§ Passage provided:
•••••

Traveling to this phenomenal region of the world is a logistical challange to speak mildly. in order to avoid making the mistake of taking the local bus, Gian Marco´s sister was persueded to give us a ride. We traveled four hours up the road where we had arranged to meet another driver that would take us too the town of Cotahuasi. The whole drive took about twelve hours, so we arrived at the river at around two in the morning. Exhausted from the ride, we piled out of the van and made camp. Our mules were not supposed to arrive until the following day. So, we spent two evenings at our camp outside Cotahuasi. The next morning, Gian Marco and i were able to catch a ride up the road and paddled an upper section of the Cothausi. It took us a few hours to get back to camp. the section was pushy and continous, which was an exciting introduction to what lie ahead of us.

The Cotahuasi Gorge, below Flatwater Canyon, is ideally a five day trip on the water. But with amount of fascinating archeological sites and side canyons; I feel as though I could spend weeks inside the canyon exploring. But the river level was high and we were the first team of the year. So, the plan was too move efficiently down stream. In order to have time to difuse any situaions that might have arisen during the extremly high water season.

The mules arrived the next morning and we were half packed. so, we finihed up and met our team of porters. We had ten mules which would carry all of our gear for 16 kilometers to the put-in. On a side note; in the past there had been a problem with mules not wanting to walk with gear into the canyon. They seemed to never want to walk away from home. Recently, it was discovered that the township at the put-in had a satalite internet connection. So they started hiring mules from the village near the put-in. Now, as soon as the mules are loaded. They almost, without cohersion, begin making their way back toward home. We spent all day making our way toward the home of our porters, and also to our launch point.

The next morning we were fired up to get on the water. After building the oar frame, and riging the boat we talked a bit of safety. Everyone got on the same page with hand signals and we even practiced a bit of swiming for our rafters. Once on the river, the Cothausi did not hesitate to dictate her character. Almost immediatly upon launching we entered a long series of rapids. the high water combined with the incrediable countinuous nature of the Cothausi made it challanging to work with the oar rig. The Plan, was ideally to have the four kayakers spread within eyesight and communicate what the line was too the raft. Though if anyone caught an eddy it would only take a few seconds before the raft would come barreling through. If the raft got ahead, then we would be chasing a moving undercut downstream which is not a good idea, and essentially only adds to the drama. So, we would often have to just get into a rapid, that the exit was not apparant. We would boat scout as far as possiable. But if the exit appeared to be suspect, we would quickly exit the river and sling the raft into an eddy. Aiding the raft into eddies became a neccesary skill. Sergio, our oar´s man, did an excellent job of controlling his descent but it was a team effort getting the oar rig to pause. When we were not able to run the raft through a section we would place the boat on a line and control the descent from the shore. By the end of the first day, we were all excited how good the river was but were exhausted from high water challenge of navigating on the fly with four kayaks and an oar rig.

•••••

§ Your task: In the Cotahuasi river trip account, how many mules carried the gear to the put-in, and over what distance?

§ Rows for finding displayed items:
•••••

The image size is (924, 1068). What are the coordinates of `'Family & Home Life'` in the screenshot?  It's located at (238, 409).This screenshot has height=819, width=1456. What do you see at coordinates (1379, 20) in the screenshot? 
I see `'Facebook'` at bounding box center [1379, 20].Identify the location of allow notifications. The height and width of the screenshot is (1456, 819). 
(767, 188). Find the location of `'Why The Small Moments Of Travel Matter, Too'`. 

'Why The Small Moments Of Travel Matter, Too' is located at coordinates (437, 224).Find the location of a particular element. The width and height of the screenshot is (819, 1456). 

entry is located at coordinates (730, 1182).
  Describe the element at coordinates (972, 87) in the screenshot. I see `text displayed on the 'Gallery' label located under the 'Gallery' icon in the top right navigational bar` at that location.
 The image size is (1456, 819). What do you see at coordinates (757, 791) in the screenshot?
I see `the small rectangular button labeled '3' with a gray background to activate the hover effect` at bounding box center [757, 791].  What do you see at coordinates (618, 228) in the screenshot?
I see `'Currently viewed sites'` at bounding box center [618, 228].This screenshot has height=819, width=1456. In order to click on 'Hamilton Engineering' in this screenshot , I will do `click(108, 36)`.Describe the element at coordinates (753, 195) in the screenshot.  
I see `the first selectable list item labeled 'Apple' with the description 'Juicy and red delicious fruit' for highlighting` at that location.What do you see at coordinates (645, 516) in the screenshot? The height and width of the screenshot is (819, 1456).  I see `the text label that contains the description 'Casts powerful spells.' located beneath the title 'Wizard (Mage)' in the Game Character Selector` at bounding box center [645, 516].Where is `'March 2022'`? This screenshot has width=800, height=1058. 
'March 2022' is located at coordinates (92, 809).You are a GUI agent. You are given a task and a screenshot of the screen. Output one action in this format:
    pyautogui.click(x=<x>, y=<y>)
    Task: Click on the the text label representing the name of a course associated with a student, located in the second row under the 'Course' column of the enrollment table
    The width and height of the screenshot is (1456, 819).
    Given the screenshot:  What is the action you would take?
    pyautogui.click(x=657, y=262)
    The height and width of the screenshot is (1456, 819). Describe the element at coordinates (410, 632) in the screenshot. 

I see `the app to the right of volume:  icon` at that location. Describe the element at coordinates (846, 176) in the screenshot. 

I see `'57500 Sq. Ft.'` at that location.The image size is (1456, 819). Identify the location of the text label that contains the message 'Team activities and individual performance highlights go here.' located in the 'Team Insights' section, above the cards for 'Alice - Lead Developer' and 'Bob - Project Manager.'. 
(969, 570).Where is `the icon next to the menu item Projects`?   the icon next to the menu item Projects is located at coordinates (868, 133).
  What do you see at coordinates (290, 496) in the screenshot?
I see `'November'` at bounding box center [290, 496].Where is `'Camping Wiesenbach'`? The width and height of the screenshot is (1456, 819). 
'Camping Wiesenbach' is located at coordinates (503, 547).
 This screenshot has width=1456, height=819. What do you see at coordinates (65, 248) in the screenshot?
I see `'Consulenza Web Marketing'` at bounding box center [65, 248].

•••••

§ The reply: Ten mules carried the gear 16 kilometers.